Obesity rates in San Francisco sit at roughly 18% of the adult population, the second-lowest figure in the country. Residents eat relatively well: San Francisco tied for the second-lowest share of adults who consume fewer than one serving of fruits or vegetables per day. Every resident lives within reasonable distance of a location where they can engage in physical activity. No other large U.S. city matches its 100% physical-activity-access rate.

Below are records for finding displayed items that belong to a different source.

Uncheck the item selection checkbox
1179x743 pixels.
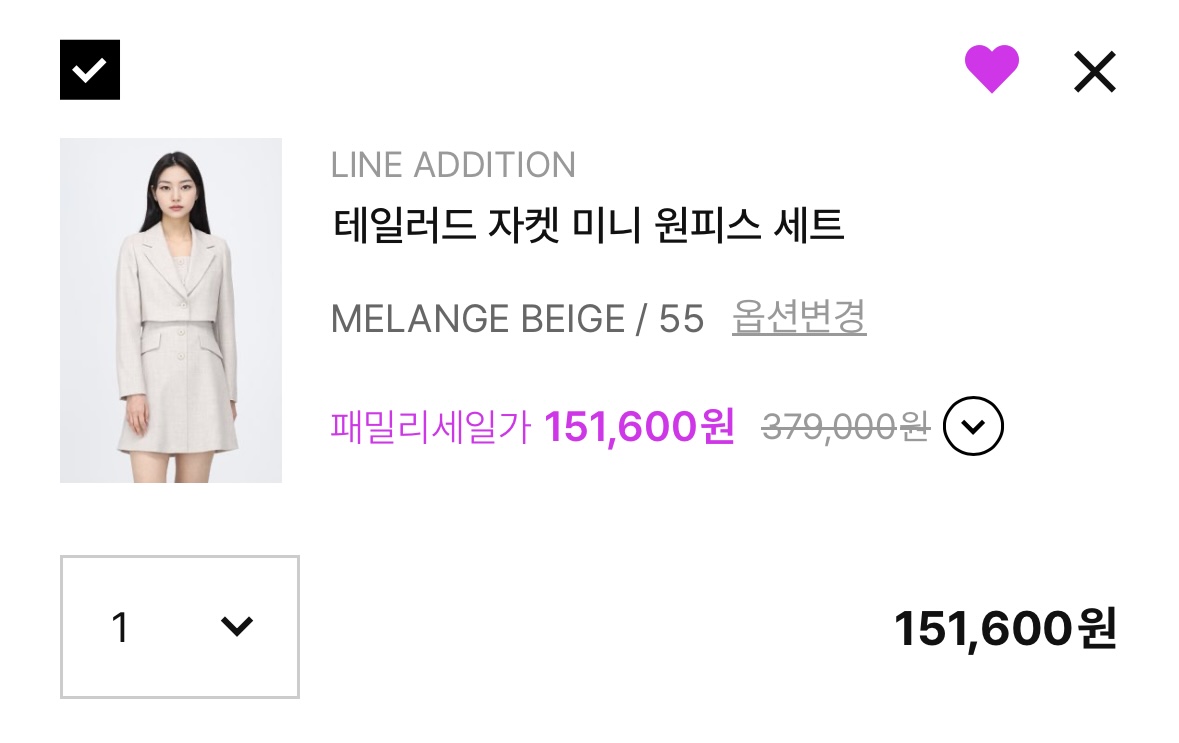[x=90, y=70]
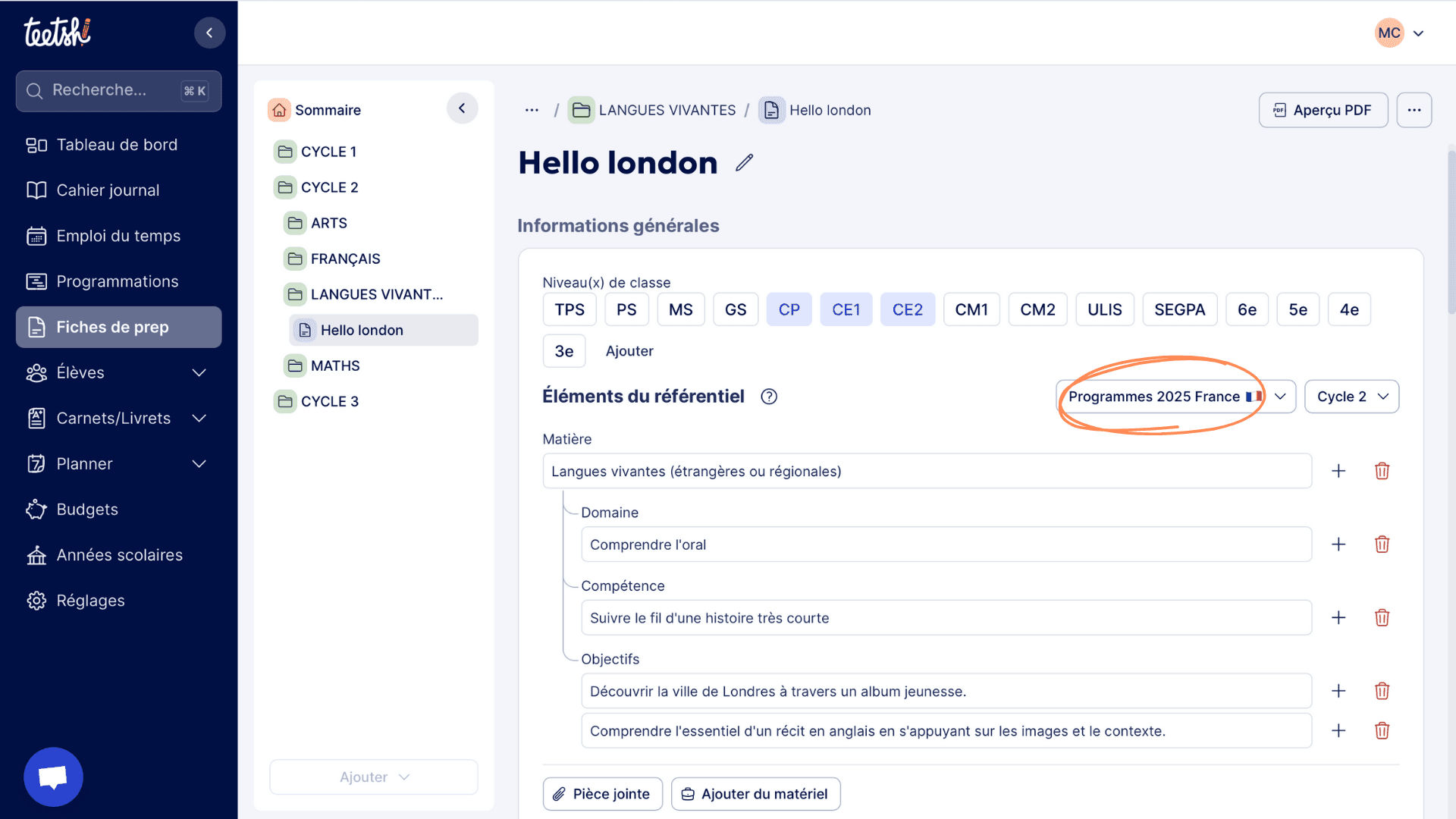The image size is (1456, 819).
Task: Click the pencil icon beside Hello london title
Action: (x=744, y=162)
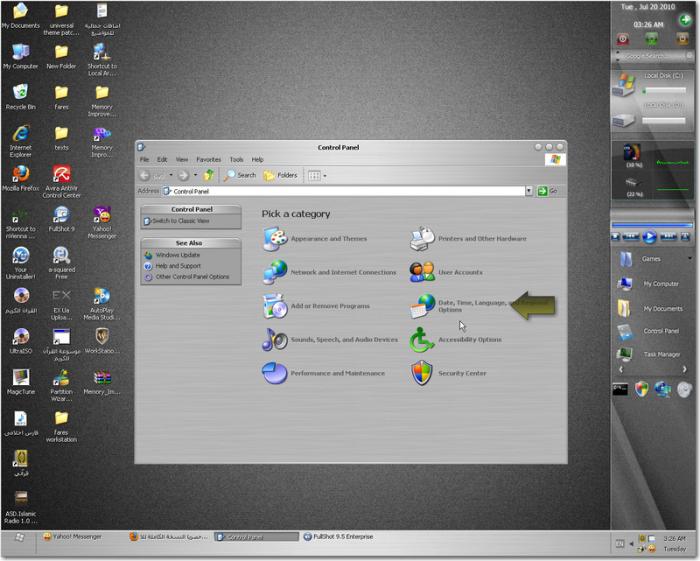The width and height of the screenshot is (700, 561).
Task: Open the Security Center category
Action: [x=461, y=374]
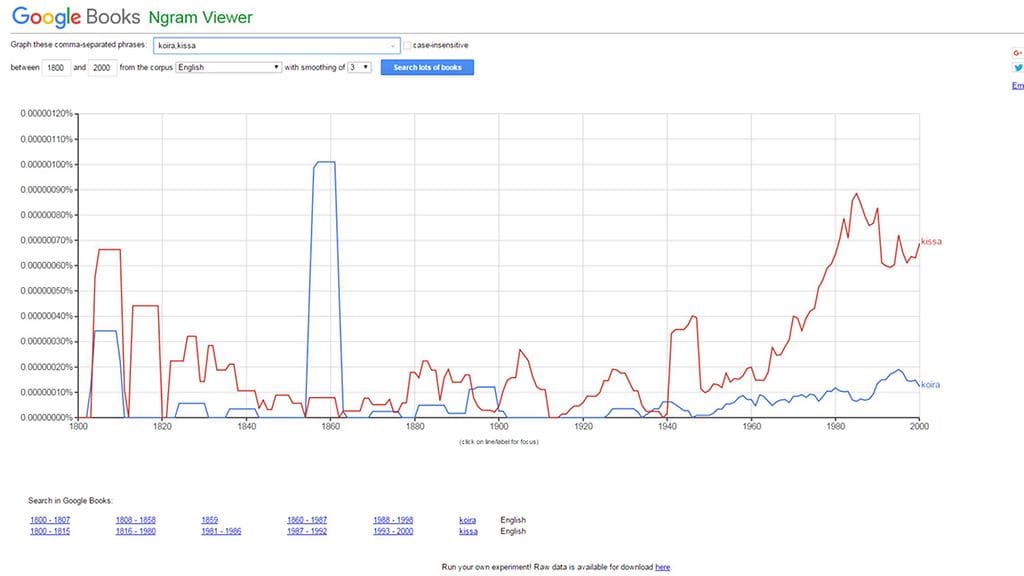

The city spends more per capita on parks and recreation than every other major U.S. counterpart except one. Residents use well-maintained trails, green spaces, and recreational facilities throughout the week. San Francisco also ranks among the most walkable and bikeable cities in the country, so residents accumulate exercise during ordinary daily errands — commutes, grocery runs, and neighborhood trips — without dedicating separate time to formal workouts. Active transportation functions as a built-in fitness routine for a large share of the city's working population.
San Francisco ranks among the top cities nationally for healthy restaurants per capita and scores well for vegetarian and gluten-free options. Residents looking for fresh produce have multiple avenues. The city's food rank of third overall reflects high-scoring metrics across every food-related dimension the study measured. Accessible outdoor space, walkable streets, and plentiful nutritious food provide structural conditions for staying well at a level most U.S. cities do not match. Few cities sustain advantages of this depth and consistency across all four dimensions simultaneously.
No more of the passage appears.